Uncompahgre Watershed Partnership Clarifications
by Rachel Boothby, Uncompahgre Watershed Partnership
Apr 13, 2011 | 455 views | 0 0 comments | 2 2 recommendations | email to a friend | print

The Uncompahgre Watershed Partnership, not Project, would like the opportunity to clarify the objective of the Ouray County Winter Mine Tour that took place on Sunday, March 20, 2011, and our neutrality towards mining. Although we appreciate the event’s coverage by Peter Shelton’s March 24 article “Winter Mine Tour Looks at History and Water Quality,” there are a couple issues to correct.

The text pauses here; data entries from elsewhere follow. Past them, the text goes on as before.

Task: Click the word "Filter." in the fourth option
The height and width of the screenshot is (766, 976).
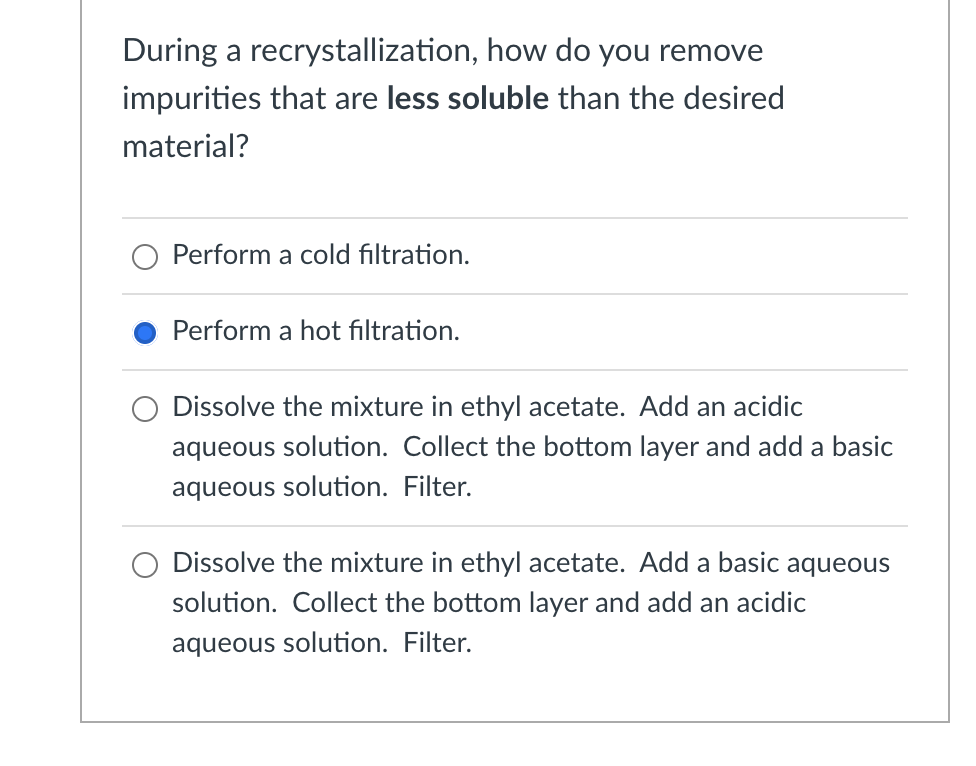Action: click(436, 643)
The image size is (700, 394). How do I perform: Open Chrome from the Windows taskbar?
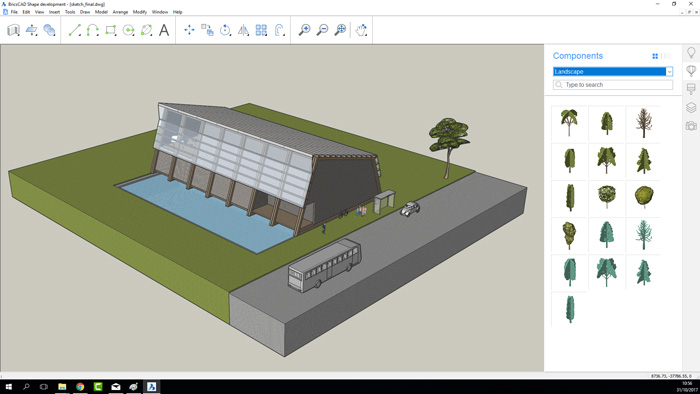[x=80, y=387]
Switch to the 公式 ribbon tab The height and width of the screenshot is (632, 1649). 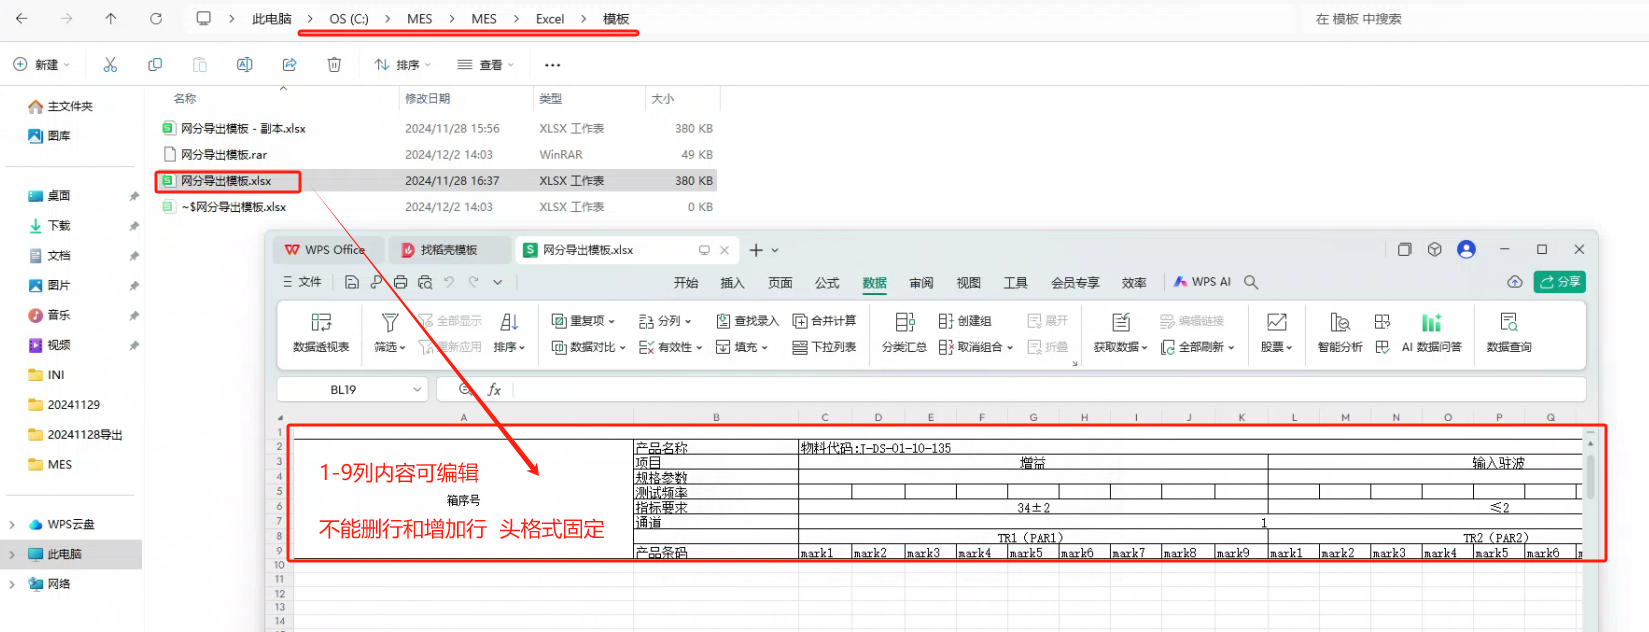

The UWP is dedicated to understanding the health of the Uncompahgre River. We were created in 2007 when regional groups and concerned citizens applied for a consensus-based watershed plan that details how the land, people, and water interact in the Uncompahgre Watershed. The UWP is an informal, grassroots coalition of local citizens who are working to find local ways to improve and protect water quality of the Uncompahgre River.

An essential part of this plan requires understanding mining’s role on the history, economy, and environment of Ouray County. For this education, we have attended County Commissioner meetings, read local histories, commissioned a comprehensive water quality report, developed a Mining Committee, and hosted two forums that discussed mine history and water quality. We do not support nor advocate against mining. We understand that hardrock mining is a use-by-right in Ouray County and we would like to work with industry to promote environmentally responsible mineral extraction.

One of the greatest successes of the UWP Mine Committee thus far has been meeting with the Newmont Mining Corporation to discuss the Idarado Mine Clean-Up. This meeting of the minds brought mutual understanding of what has been done and is left to do to improve the water quality of Red Mountain Creek. This progress was shared at the Mine Tour, but was left out of the article. It is not a simple “failure” that water quality goals were not met – the geology of Red Mountain Pass is different from Telluride, hence the different results from the remediation work of the late 1990s. Newmont carried out all of its agreed upon remediation actions, which focused on the Treasury Tunnel and Barstow Mine. Now with over 20 years of monitoring and new studies by the US Geological Survey, a Contingency Plan should be made to reach the goal of reducing zinc levels by 50 percent. To be more accurate than saying “80 percent of the problem is from the east side” of Red Mountain Creek, USGS study found sources that account for 83, 72, 70, 69, 64, and 61 percent of the aluminum, iron, arsenic, zinc, copper and cadmium loading.

We are optimistic that Newmont will create a Contingency Plan that will result in measurable improvements to water quality in Red Mountain Creek. The UWP will continue to communicate with Newmont as a liaison for Ouray County, and share its findings with the community. It is education that we esteem as the best mechanism for providing a clean and thriving watershed. So please join us at the Abandoned Mines and Water Quality Conference, April 27, 3-8 p.m., Ouray Community Center, to learn about this more. This event will be hosted in partnership with the Mountain Studies Institute of Silverton and the Colorado Non-Point Source Pollution Program. Thank you.